2012, Arthur A. Levine Books/Scholastic
288 pages
Rating: It was okay/2
1st Sentence/s: (Prologue) "Kate had finally agreed to pose under the willow tree. Mother came and stood behind Mary at her easel. She placed her hand on Mary's shoulder. 'It's beautiful!'"
Setting: Contemporary El Paso, Texas
OSS: Two sister try to figure out how to survive when their preacher father dies leaving them homeless and fully in charge of caring for their mother, who is in a permanently vegetative state.
Both 18 year old Kate is about to get accepted with as a premed student with a full scholarship to Stanford and 16 year old Mary, who has an incredible artistic gift, have had very religious, protected lives. And since their mother's accident two years previously, their lives have been pretty joyless. Their father, who truly loved them, was a preacher of a small protestant congregation in El Paso, had no car, no money, and lived simply. Hand-me-downs and Walmart...no trips to the mall. Painting was a frivolous endeavor, and the University of Texas at El Paso was nearby and the only acceptable choice of college.
And then he drops dead of a heart attack, and there's more and more problems dropped on top of the two girls. Tough choices. Interesting relationships with boys, best friends. their aunt and only living relative, and the new young preacher that has been hired to take their father's place.
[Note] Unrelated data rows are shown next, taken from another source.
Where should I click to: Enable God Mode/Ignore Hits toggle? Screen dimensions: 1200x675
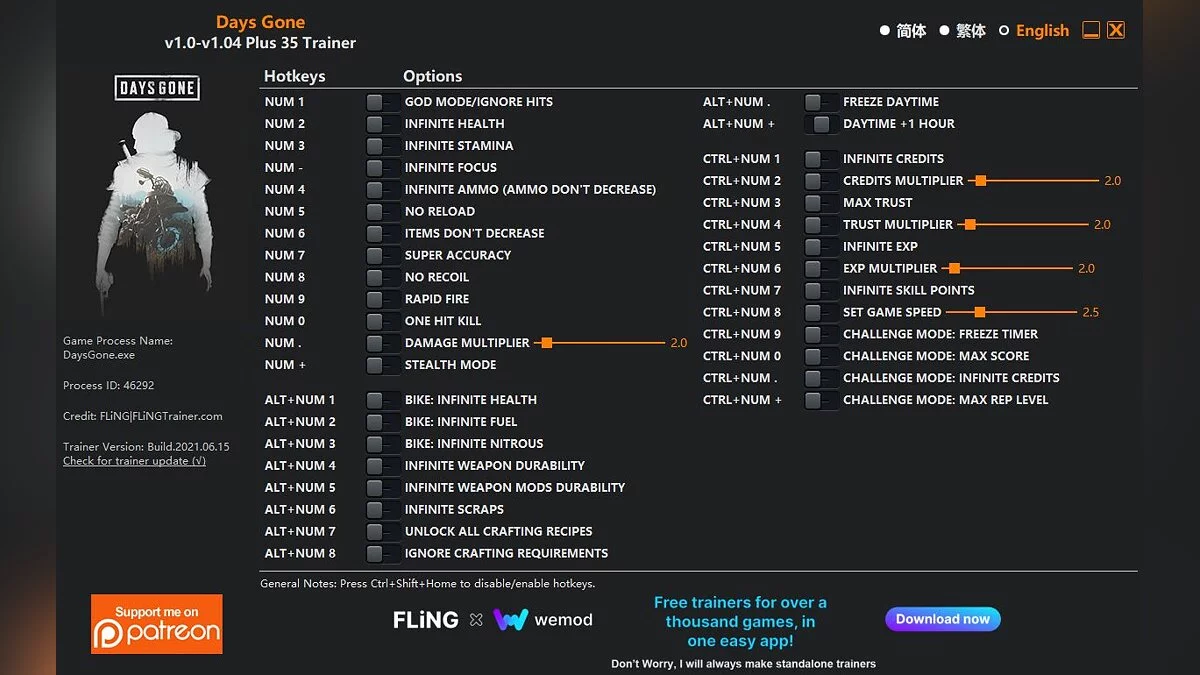(x=381, y=102)
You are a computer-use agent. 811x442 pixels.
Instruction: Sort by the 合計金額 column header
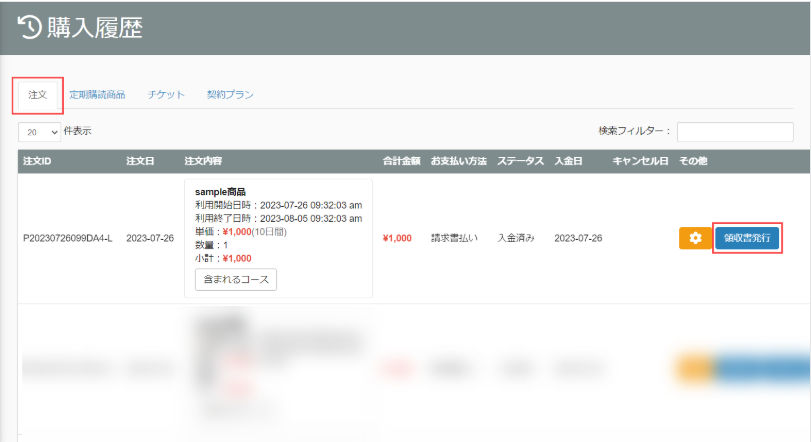pos(401,161)
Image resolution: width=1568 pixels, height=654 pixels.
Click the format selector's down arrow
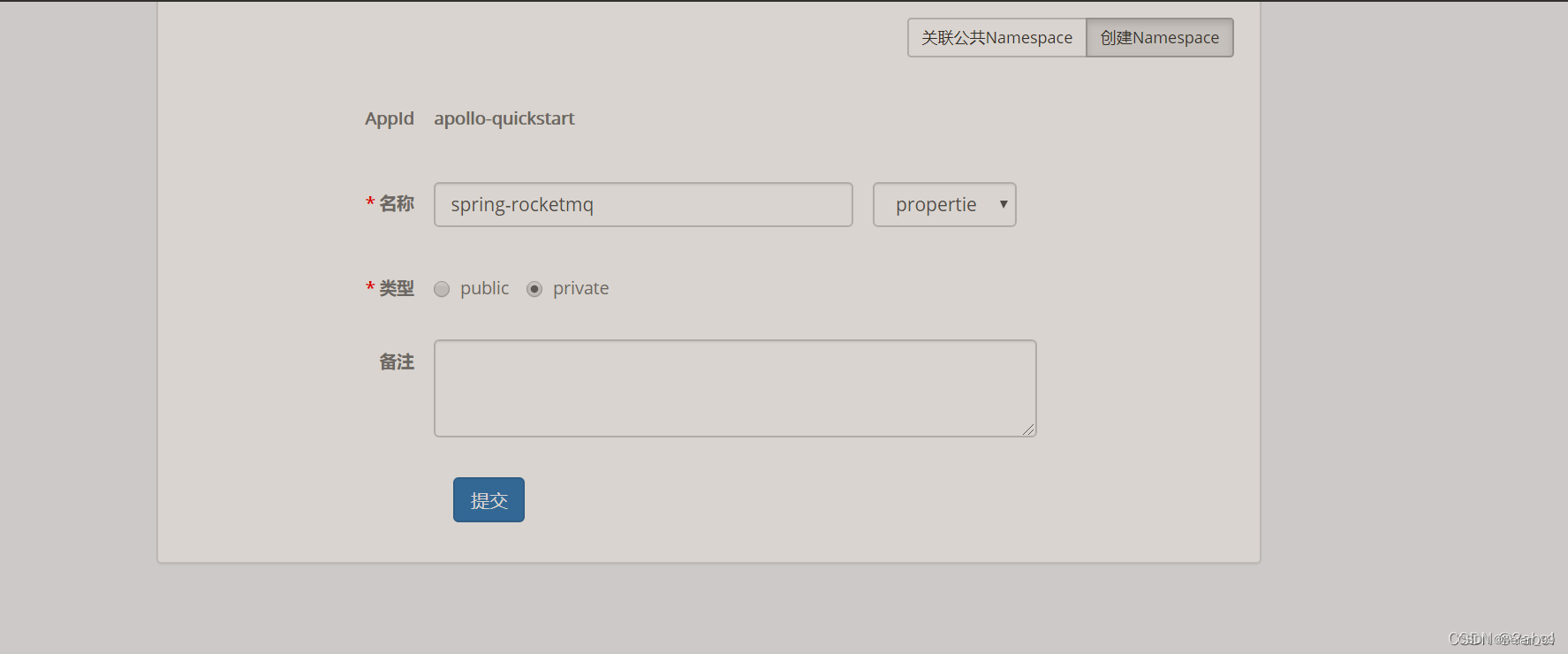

I read this book in one four-hour gulp. I knew that if I put it down I probably wouldn't come back to it. Why? I like the way that Stork developed his characters. The plot was plausible. I could relate to both Kate and Mary. There was just something....missing....for me, I'm not sure what. I was expecting to be blown away like I was with Stork's previous Marcelo in the Real World, and I wasn't. I wonder what I would have thought about this if I hadn't read Marcelo. I'll have to read some reviews and see how others feel.